To determine the amount of milk (in mL) needed to reach the desired temperature, we can use the concept of heat transfer. The equation for heat transfer is:
Q = m * c * ΔT
Where:
Q is the heat transferred (in Joules),
m is the mass of the substance (in grams),
c is the specific heat capacity of the substance (in J/(g × °C)),
and ΔT is the change in temperature (in °C).
In this case, the heat transferred from the coffee to the milk is equal to the heat absorbed by the milk. We need to calculate the mass of the milk.
To find the mass, we can rearrange the equation for density:
density = mass / volume
Rearranging this equation gives us:
mass = density * volume
Since the density of both the coffee and milk is 1.0 g/mL, the mass of the milk is equal to its volume in mL.
To calculate the heat transfer, we'll use the initial temperature of the coffee (95°C) and the final temperature of the mixture (90°C). The specific heat capacity (c) is 4.184 J/(g × °C), as given in the question.

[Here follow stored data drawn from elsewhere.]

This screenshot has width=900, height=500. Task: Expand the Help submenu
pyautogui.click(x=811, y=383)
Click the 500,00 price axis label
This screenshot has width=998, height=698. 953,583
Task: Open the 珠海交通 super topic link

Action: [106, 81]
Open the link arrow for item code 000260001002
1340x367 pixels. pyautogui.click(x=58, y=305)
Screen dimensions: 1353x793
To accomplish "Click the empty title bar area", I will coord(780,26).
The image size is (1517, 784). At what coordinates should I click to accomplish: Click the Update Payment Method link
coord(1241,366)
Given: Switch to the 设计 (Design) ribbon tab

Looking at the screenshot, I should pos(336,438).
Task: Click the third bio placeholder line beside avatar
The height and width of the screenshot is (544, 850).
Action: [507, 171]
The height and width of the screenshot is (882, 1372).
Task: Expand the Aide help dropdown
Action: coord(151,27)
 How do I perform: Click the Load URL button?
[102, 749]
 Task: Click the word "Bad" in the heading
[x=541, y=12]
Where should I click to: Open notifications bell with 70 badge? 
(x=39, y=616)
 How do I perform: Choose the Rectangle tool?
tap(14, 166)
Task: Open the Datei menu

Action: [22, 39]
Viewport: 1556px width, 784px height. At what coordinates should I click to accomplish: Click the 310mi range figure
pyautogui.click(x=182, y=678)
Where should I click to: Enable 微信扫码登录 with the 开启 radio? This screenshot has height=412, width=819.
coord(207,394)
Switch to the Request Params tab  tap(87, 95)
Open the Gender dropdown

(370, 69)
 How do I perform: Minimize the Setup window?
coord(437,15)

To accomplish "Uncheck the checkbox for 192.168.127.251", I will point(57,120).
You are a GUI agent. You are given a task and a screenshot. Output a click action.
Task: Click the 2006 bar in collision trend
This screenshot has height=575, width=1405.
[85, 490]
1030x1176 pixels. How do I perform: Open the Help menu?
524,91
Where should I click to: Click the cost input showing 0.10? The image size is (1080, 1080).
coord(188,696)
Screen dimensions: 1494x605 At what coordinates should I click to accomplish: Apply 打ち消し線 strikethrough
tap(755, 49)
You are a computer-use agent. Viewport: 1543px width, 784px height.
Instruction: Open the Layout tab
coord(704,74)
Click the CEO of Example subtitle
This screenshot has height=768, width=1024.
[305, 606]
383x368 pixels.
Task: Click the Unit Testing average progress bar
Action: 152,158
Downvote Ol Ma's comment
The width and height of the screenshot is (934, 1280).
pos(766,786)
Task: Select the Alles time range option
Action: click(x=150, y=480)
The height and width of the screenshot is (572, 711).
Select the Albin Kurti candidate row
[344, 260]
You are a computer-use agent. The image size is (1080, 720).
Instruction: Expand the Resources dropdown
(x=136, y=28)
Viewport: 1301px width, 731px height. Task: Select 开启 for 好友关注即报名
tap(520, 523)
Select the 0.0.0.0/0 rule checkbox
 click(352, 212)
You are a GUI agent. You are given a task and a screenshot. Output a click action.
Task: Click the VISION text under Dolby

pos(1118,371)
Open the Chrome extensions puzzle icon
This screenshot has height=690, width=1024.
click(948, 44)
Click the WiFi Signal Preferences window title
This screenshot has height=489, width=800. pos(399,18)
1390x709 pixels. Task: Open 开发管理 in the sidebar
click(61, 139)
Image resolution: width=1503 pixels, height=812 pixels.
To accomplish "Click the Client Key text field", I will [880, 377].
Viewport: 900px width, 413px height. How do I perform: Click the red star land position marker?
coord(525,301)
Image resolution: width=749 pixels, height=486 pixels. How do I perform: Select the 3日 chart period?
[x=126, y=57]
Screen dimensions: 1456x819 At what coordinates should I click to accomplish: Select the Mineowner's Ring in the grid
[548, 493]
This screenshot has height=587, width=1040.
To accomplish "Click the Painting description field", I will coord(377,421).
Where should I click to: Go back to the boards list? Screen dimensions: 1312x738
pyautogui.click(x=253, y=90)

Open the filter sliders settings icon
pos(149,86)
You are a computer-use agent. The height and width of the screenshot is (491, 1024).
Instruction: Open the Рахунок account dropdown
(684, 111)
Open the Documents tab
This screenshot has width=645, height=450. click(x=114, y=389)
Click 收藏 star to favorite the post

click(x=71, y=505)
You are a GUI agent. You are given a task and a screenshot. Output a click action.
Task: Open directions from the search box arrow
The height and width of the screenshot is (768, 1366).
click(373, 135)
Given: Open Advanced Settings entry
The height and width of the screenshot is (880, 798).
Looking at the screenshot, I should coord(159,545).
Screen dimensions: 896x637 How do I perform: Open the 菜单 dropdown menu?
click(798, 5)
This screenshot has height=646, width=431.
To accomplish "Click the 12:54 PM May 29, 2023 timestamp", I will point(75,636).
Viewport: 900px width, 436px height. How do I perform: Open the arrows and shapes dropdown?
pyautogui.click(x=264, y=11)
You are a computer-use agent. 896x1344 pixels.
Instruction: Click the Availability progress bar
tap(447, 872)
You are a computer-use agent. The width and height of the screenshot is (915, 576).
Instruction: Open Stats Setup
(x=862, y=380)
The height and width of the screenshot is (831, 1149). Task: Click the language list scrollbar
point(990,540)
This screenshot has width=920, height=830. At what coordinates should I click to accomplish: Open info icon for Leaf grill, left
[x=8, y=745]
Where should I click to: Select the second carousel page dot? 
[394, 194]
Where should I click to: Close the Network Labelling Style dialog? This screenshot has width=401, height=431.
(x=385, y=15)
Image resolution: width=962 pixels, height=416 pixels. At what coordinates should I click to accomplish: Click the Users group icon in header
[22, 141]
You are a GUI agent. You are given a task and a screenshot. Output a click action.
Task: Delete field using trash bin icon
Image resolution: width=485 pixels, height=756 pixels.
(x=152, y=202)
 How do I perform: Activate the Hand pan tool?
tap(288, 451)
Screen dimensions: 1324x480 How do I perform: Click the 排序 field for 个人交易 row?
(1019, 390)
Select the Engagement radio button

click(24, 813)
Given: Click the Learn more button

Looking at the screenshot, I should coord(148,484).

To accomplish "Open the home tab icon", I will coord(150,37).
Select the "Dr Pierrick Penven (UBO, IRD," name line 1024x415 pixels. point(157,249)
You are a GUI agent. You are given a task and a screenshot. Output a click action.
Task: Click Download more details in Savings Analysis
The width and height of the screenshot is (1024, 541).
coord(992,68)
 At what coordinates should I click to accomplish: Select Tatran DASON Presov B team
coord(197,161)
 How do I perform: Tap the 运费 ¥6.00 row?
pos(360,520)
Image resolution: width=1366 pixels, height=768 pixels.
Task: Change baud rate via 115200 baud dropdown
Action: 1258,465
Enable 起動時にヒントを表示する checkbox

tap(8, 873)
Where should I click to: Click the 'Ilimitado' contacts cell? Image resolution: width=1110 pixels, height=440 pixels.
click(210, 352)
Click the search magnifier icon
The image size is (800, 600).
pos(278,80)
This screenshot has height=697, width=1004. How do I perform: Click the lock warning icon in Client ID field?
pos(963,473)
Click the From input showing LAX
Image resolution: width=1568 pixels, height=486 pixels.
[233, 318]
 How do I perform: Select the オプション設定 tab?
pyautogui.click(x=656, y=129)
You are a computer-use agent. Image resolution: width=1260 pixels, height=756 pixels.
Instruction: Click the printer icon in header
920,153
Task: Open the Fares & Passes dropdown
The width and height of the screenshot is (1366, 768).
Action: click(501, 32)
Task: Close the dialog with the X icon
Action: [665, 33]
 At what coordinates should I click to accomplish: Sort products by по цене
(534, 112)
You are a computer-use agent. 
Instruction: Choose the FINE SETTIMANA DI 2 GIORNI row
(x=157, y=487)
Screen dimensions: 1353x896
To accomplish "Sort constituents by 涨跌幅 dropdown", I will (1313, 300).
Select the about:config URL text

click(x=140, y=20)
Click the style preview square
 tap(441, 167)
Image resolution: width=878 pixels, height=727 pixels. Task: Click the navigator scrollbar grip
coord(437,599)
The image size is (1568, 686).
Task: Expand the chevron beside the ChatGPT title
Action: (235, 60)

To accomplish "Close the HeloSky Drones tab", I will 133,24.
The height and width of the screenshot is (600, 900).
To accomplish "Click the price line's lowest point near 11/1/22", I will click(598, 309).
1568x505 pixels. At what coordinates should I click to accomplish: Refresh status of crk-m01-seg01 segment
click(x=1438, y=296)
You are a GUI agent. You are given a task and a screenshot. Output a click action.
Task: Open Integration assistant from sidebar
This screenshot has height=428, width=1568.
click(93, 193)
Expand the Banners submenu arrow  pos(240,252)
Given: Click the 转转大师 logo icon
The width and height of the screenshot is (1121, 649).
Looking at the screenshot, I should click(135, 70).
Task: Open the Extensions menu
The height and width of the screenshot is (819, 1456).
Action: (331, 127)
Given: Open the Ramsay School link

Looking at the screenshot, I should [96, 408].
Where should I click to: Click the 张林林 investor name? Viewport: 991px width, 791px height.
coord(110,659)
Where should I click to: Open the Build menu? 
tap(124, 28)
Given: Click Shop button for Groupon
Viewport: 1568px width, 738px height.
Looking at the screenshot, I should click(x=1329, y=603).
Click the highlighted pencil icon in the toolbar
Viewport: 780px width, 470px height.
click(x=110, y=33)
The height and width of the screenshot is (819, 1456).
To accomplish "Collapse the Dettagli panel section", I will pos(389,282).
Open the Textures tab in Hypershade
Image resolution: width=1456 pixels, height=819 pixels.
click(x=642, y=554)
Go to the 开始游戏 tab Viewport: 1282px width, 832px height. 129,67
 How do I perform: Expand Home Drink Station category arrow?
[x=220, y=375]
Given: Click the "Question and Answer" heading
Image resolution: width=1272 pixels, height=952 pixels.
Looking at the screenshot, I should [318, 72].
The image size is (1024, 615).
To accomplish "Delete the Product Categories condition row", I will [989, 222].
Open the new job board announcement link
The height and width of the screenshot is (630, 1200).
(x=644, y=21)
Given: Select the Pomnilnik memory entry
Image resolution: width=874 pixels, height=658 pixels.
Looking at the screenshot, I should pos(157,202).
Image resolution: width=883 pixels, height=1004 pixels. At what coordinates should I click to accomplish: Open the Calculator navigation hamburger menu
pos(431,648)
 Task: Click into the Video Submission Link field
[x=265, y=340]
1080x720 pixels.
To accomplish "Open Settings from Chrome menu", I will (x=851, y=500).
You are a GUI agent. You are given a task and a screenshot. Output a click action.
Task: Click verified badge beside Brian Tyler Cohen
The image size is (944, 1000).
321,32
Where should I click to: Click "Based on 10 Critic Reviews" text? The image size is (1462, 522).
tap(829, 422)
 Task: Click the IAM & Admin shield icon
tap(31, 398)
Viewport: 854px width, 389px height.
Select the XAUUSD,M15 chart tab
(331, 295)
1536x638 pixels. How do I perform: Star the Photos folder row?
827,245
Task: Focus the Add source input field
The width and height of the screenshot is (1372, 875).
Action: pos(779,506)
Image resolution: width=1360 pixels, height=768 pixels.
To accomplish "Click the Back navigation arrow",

Now let's put it all together to find the amount of milk (in mL) needed:
1. Calculate the heat transferred from the coffee to the milk:
Q = m_coffee * c * (T_final - T_initial)
= 250 mL * 1.0 g/mL * 4.184 J/(g × °C) * (90°C - 95°C)
2. Calculate the heat absorbed by the milk (since Q_coffee = Q_milk):
Q = m_milk * c * (T_final - T_initial)
3. Solve for the mass of the milk:
m_milk = Q / (c * (T_final - T_initial))
Since the density of the milk is 1.0 g/mL, the mass of the milk in grams is equal to the volume of the milk in mL.
So, to find the amount of milk in mL, you can now substitute the values into the equation and solve for m_milk.